Disclaimer: The resources provided here are for educational purposes only and do not constitute legal advice. If you have questions regarding your background check policy or a particular record, we advise you to consult legal counsel.
The FCRA states that an employer can’t obtain a background report unless a clear and conspicuous disclosure has been made to the candidate, in a document that consists solely of the disclosure.
The employer has to inform the applicant, in writing, that a background check will be run for employment purposes. This must be done in a very clear way:
- The disclosure should not be within a job application
- It should not be provided in small font
- It should not be amongst other information relating to duties of the job
The disclosure must be provided in a document that contains only information about the background check. Many lawsuits filed against employers allege that the disclosure wasn’t clear and conspicuous and wasn’t provided in a stand-alone document due to the presence of “extraneous language.”
Some states will have additional disclosure and formatting requirements.
In order to run an employment background check legally, the Fair Credit Reporting Act (FCRA) requires that employers obtain written authorization from the job candidate or employee before they’re screened.

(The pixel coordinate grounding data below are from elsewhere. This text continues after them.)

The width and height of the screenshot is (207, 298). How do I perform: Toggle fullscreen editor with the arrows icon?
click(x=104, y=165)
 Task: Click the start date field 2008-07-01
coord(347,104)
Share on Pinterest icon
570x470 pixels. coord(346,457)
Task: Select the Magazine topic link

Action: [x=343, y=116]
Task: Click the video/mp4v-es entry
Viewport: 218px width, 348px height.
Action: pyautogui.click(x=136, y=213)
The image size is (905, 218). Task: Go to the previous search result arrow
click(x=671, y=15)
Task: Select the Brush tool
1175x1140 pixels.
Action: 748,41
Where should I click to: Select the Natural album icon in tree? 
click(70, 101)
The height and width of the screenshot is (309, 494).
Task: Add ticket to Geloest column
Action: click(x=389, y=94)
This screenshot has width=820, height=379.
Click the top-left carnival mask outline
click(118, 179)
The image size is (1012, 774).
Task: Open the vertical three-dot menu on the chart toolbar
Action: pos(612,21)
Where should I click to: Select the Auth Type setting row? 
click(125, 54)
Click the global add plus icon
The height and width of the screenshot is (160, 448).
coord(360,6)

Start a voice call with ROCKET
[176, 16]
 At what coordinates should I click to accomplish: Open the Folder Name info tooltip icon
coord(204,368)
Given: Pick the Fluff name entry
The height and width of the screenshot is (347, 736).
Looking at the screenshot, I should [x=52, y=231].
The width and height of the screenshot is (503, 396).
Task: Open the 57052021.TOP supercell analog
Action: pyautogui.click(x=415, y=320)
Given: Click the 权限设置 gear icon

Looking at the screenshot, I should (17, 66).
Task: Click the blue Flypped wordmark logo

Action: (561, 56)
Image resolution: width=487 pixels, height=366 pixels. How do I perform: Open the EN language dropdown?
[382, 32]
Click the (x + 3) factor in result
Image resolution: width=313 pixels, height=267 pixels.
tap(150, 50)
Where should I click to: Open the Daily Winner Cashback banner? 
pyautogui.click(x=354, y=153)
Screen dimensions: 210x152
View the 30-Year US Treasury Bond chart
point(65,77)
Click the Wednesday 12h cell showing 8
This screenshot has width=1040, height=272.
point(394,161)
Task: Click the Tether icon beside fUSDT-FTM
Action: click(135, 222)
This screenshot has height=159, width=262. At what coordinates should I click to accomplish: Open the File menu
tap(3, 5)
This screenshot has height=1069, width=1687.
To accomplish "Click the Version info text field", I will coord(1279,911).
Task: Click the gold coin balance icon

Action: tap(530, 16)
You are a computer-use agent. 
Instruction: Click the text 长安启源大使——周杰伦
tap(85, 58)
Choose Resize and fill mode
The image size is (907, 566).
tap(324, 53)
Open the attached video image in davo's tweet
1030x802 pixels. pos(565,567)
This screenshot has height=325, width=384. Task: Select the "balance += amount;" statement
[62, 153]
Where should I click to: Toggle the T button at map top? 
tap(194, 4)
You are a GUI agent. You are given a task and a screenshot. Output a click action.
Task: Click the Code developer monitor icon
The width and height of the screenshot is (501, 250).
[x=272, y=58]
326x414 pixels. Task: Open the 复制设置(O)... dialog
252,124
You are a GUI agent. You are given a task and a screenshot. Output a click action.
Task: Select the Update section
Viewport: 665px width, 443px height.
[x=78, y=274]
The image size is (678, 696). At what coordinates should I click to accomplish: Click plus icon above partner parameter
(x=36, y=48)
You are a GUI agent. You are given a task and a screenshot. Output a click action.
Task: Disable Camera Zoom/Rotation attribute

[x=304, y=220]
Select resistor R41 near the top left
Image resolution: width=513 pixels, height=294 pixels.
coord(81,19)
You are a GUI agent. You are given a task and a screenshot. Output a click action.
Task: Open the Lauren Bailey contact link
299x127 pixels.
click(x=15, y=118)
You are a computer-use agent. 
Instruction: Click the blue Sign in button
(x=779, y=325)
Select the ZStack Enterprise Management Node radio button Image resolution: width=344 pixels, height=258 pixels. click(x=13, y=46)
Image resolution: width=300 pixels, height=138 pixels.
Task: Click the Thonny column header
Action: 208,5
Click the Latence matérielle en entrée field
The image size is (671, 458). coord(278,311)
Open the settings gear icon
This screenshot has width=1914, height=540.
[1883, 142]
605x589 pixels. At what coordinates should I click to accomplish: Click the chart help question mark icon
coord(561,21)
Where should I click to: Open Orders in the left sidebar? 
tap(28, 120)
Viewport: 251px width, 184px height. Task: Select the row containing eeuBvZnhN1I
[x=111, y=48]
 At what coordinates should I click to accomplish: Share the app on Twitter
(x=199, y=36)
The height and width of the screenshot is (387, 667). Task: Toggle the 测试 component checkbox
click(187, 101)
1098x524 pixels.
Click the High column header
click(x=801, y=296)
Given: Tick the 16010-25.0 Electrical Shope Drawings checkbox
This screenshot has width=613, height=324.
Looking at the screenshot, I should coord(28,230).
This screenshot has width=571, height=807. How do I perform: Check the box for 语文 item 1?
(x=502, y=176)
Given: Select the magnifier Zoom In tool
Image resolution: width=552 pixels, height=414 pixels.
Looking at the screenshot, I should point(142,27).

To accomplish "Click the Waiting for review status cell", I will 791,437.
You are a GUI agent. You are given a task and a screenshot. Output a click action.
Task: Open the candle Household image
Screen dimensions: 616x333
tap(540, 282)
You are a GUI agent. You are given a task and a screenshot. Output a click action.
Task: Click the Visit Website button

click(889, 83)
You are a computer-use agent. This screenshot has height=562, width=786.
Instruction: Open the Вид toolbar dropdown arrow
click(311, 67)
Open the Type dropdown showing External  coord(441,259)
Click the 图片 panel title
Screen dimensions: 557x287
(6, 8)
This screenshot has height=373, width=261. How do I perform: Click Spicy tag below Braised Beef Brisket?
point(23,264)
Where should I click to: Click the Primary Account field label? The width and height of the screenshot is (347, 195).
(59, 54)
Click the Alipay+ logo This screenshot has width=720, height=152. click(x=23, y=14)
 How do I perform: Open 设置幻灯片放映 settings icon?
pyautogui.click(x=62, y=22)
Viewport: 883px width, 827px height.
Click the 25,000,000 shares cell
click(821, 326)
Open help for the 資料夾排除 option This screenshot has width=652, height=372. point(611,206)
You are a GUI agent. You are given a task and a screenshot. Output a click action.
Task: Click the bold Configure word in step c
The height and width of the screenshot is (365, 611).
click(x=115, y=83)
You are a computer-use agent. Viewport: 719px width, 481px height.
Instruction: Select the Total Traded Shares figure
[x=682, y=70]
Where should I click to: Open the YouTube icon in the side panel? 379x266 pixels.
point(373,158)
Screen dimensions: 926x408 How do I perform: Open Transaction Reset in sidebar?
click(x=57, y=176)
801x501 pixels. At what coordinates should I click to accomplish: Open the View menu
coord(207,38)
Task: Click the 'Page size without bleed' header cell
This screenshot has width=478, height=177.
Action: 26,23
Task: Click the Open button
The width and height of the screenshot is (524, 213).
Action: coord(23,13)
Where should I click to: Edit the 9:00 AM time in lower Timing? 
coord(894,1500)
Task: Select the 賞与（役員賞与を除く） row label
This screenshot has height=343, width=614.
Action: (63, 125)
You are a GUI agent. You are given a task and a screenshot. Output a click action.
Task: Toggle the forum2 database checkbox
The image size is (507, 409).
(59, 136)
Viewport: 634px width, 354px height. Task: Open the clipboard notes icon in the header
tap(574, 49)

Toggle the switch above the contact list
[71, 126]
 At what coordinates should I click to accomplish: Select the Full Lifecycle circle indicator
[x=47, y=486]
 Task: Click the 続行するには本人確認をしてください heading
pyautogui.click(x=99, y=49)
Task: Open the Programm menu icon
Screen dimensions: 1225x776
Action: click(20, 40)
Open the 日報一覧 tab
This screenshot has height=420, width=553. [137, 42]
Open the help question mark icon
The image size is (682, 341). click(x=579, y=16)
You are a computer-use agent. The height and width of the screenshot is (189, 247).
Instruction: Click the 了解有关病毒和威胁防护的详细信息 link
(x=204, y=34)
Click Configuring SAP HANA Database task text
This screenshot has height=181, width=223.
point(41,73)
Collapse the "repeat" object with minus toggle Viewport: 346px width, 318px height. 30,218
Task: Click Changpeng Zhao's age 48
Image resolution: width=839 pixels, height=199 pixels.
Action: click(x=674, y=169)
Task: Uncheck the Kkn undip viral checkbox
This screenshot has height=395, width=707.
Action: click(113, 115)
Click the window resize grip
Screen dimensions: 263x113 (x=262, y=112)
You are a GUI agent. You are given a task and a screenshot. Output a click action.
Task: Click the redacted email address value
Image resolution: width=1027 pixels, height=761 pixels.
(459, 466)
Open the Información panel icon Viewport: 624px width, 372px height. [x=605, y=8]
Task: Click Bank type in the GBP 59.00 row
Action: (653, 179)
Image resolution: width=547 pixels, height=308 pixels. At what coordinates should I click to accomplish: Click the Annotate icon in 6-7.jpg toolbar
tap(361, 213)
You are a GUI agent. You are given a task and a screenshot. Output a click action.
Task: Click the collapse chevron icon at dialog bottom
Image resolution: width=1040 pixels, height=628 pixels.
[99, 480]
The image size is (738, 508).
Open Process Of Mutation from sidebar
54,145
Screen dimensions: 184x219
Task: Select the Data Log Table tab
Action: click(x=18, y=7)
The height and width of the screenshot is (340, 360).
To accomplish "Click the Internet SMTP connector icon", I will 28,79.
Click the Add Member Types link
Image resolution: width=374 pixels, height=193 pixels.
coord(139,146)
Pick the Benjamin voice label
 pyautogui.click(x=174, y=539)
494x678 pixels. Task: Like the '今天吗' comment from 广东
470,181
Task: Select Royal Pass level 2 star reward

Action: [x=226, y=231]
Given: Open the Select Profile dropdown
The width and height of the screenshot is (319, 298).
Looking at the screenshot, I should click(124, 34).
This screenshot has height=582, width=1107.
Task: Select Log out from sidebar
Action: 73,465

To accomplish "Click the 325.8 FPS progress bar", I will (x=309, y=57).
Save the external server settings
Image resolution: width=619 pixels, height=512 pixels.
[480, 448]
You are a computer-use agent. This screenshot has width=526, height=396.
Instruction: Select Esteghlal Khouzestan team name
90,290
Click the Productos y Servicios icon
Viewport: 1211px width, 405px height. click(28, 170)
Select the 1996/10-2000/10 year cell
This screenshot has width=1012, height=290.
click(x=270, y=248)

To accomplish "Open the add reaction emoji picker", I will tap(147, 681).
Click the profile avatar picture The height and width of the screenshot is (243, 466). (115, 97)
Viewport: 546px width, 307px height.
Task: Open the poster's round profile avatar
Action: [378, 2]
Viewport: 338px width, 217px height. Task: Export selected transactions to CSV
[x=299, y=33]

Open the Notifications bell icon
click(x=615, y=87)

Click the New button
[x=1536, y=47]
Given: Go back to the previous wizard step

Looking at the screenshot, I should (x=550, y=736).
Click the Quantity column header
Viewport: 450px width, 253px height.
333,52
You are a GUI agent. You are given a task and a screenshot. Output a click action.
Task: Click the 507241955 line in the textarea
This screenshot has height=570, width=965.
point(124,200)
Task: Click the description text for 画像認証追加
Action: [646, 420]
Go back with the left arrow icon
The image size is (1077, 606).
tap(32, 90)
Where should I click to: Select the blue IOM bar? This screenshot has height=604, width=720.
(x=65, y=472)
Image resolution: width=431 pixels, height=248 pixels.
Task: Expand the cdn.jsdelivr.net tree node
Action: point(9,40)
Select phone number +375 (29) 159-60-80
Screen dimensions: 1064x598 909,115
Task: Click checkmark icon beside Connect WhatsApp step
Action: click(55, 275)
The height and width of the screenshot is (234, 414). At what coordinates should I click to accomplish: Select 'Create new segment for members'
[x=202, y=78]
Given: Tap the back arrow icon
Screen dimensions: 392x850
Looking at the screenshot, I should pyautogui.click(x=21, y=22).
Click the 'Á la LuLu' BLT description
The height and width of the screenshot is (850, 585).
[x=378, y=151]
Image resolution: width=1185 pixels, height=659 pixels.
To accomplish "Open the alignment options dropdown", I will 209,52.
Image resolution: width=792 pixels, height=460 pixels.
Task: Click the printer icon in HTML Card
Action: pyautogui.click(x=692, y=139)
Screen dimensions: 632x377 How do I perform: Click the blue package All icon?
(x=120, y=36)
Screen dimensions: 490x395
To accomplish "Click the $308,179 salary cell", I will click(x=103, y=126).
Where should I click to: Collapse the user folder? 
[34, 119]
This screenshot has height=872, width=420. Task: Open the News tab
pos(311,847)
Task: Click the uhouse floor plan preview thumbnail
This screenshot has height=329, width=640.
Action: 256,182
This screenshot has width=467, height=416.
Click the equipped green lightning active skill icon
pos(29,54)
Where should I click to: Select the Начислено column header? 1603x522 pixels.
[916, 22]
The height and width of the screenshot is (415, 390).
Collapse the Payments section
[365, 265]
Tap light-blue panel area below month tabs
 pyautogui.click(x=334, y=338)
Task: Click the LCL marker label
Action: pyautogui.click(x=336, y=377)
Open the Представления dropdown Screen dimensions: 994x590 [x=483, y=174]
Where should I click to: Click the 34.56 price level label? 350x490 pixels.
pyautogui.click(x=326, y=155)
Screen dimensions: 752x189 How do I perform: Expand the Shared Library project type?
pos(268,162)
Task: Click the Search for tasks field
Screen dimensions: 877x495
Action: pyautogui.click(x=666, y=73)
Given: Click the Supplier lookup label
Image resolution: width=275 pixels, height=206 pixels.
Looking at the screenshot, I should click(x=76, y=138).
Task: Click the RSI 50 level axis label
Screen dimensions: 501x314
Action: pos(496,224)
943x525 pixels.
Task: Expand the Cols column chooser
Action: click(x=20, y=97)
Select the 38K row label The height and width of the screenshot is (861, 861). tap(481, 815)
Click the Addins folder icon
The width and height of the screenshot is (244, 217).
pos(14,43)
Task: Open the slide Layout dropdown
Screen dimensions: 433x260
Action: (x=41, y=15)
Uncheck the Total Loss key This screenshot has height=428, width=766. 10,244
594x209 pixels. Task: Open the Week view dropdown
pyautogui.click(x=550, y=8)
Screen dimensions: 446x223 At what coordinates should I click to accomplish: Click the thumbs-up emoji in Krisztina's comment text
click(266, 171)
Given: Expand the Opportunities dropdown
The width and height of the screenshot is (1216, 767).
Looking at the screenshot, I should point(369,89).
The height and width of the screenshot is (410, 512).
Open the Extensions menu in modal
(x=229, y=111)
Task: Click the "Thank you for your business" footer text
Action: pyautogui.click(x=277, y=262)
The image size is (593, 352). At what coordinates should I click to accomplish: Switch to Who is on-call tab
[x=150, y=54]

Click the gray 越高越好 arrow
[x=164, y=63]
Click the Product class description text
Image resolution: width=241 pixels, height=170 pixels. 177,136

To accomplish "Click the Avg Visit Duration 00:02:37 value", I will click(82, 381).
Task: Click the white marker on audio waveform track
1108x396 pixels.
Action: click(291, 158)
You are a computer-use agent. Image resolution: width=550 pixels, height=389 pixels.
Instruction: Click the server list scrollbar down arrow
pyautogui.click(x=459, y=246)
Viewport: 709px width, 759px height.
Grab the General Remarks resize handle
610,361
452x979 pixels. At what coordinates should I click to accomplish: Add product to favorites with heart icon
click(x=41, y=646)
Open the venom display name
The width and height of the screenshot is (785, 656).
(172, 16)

By obtaining consent, employers can certify that they have:
- Notified candidates about the details of the background screening process
- Informed candidates about their legal rights in case of an adverse action
- Taken steps to ensure candidate privacy and prevent discrimination
Background check laws are complex and may depend on your jurisdiction. For specific compliance questions regarding your hiring process, we recommend consulting with your legal counsel.